» **Consignes à suivre**: Dans l'extrait sur le trajet Marseille-Paris à vélo, de quel montant le Fonds de Participation des Habitants a-t-il soutenu le duo ?

» **Extrait fourni**:
▬▬▬▬▬▬

Marseille-Paris à vélo pour déconstruire les préjugés
Tout est parti du mariage de leur ami Sadio programmé à Marseille. La seconde partie de la cérémonie avait lieu à Paris et Karamako Diakabi, fondateur de Cage Projets, se met en tête de rentrer à vélo. « En fait, l’été dernier, alors que nous étions en pleine dissolution de l’Assemblée Nationale, j’ai fait Paris-Lille à vélo. J’ai cassé mon téléphone et j’ai dû communiquer avec des gens pour m’indiquer le chemin. J’avais adoré toutes les rencontres. Du coup, on s’est dit pourquoi pas faire Marseille-Paris à vélo sous une forme associative. » Jusqu’au dernier moment, le projet a failli ne pas se faire. Karamako Diakabi et Salim Niakaté sont finalement montés en scelle jeudi 17 juillet.

Avec une moyenne de 125 kilomètres quotidiens, ils ont parcouru plus de 900 kilomètres en six jours, de quoi faire pâlir les coureurs professionnels du Tour de France engagés au moment même sur la Grande Boucle. « C’est un pur hasard que notre défi tombe en même temps, confie Karamako. Tout s’est fait sur un coup de tête. Le vélo, en termes de dépassement de soi, de travail mental, c’est énorme. On remercie Chelsea Cresson et Melissa Lechea qui nous ont suivis en voiture pour gérer les temps de pause, les ravitaillements, les crevaisons, les réservations de locations. Il a fallu gérer la fatigue et les imprévus. On a dépassé le budget mais ça valait le coup. »
Soutenu par le Fonds de Participation des Habitants (FPH) à hauteur de 1000 euros, le duo a dû financer ce challenge avec les fonds propres de l’association et via une cagnotte en ligne lancée peu de temps avant leur départ. Pour ces sportifs confirmés, l’objectif n’était pas de battre un record mais plutôt d’impulser une démarche globale pour interroger nos rapports sociaux à l’heure où les discours de haine et l’extrême-droitisation du monde s’amplifient de jour en jour. À chaque étape, ils sont allés à la rencontre d’habitants et d’acteurs sociaux pour échanger, partager leurs expériences, et découvrir des initiatives locales inspirantes. « On a choisi volontairement de nous rendre dans des petites villes. La plus grosse qu’on ait faite, c’est Valence. Pas mal de rencontres ont confirmé le contexte actuel. Beaucoup d’associations nous ont parlé des coupes budgétaires auxquelles elles font face. »

▬▬▬▬▬▬

» **Matériel fourni**:
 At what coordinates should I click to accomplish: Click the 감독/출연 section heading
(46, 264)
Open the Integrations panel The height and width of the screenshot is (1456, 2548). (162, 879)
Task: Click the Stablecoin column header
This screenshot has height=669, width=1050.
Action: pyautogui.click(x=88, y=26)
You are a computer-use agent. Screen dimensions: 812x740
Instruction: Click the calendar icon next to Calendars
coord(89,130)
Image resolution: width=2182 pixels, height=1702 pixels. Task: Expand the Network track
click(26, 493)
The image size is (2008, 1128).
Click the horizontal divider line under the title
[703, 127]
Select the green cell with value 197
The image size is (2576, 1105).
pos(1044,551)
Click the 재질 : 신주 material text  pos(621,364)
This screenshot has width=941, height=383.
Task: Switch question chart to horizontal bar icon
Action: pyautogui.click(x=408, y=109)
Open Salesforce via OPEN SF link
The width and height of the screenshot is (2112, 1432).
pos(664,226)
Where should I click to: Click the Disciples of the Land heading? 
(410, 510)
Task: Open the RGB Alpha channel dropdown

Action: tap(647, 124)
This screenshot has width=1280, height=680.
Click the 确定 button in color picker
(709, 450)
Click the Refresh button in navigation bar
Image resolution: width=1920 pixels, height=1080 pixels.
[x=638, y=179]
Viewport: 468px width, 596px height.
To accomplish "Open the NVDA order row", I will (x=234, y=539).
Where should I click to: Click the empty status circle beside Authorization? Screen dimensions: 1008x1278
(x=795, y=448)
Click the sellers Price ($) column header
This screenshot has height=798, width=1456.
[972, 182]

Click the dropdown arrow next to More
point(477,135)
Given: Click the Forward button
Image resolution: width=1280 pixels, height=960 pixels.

▬▬▬▬▬▬

» **Corrigé de l'exercice**: 1000 euros.